Top of Supplied material

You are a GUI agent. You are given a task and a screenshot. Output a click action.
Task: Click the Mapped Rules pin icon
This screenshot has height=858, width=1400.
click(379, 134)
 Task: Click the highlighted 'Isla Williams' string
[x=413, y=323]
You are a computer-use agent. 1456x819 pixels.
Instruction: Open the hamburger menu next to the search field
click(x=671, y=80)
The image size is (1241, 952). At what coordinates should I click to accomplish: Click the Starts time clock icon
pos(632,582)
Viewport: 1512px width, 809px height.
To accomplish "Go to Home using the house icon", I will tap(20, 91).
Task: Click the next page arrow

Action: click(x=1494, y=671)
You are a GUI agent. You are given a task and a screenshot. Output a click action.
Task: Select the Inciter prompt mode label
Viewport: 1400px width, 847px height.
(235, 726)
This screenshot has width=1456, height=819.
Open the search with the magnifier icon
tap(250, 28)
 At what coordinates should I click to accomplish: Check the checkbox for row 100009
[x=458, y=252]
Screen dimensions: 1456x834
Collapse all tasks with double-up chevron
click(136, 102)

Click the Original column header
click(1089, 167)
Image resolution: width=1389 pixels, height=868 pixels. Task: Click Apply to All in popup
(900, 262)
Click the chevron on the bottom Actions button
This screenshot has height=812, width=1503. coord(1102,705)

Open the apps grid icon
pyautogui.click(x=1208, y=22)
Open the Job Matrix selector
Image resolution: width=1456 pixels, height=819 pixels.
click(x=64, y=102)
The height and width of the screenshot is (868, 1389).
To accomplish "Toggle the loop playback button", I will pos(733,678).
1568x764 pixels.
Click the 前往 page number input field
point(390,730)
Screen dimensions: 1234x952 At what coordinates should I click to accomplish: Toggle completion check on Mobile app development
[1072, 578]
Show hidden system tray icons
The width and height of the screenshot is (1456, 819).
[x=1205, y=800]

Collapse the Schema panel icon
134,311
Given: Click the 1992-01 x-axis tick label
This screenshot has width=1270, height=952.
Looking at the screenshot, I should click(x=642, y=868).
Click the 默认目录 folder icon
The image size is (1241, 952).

Bottom of Supplied material

What you give back must match the records word for word.

You are a GUI agent. You are given a task and a screenshot. Output a click action.
Task: Click the Mapped Rules pin icon
This screenshot has height=858, width=1400.
click(379, 134)
 Task: Click the highlighted 'Isla Williams' string
[x=413, y=323]
You are a computer-use agent. 1456x819 pixels.
Instruction: Open the hamburger menu next to the search field
click(x=671, y=80)
The image size is (1241, 952). At what coordinates should I click to accomplish: Click the Starts time clock icon
pos(632,582)
Viewport: 1512px width, 809px height.
To accomplish "Go to Home using the house icon", I will tap(20, 91).
Task: Click the next page arrow

Action: click(x=1494, y=671)
You are a GUI agent. You are given a task and a screenshot. Output a click action.
Task: Select the Inciter prompt mode label
Viewport: 1400px width, 847px height.
(235, 726)
This screenshot has width=1456, height=819.
Open the search with the magnifier icon
tap(250, 28)
 At what coordinates should I click to accomplish: Check the checkbox for row 100009
[x=458, y=252]
Screen dimensions: 1456x834
Collapse all tasks with double-up chevron
click(136, 102)

Click the Original column header
click(1089, 167)
Image resolution: width=1389 pixels, height=868 pixels. Task: Click Apply to All in popup
(900, 262)
Click the chevron on the bottom Actions button
This screenshot has height=812, width=1503. coord(1102,705)

Open the apps grid icon
pyautogui.click(x=1208, y=22)
Open the Job Matrix selector
Image resolution: width=1456 pixels, height=819 pixels.
click(x=64, y=102)
The height and width of the screenshot is (868, 1389).
To accomplish "Toggle the loop playback button", I will pos(733,678).
1568x764 pixels.
Click the 前往 page number input field
point(390,730)
Screen dimensions: 1234x952 At what coordinates should I click to accomplish: Toggle completion check on Mobile app development
[1072, 578]
Show hidden system tray icons
The width and height of the screenshot is (1456, 819).
[x=1205, y=800]

Collapse the Schema panel icon
134,311
Given: Click the 1992-01 x-axis tick label
This screenshot has width=1270, height=952.
Looking at the screenshot, I should click(x=642, y=868).
Click the 默认目录 folder icon
The image size is (1241, 952).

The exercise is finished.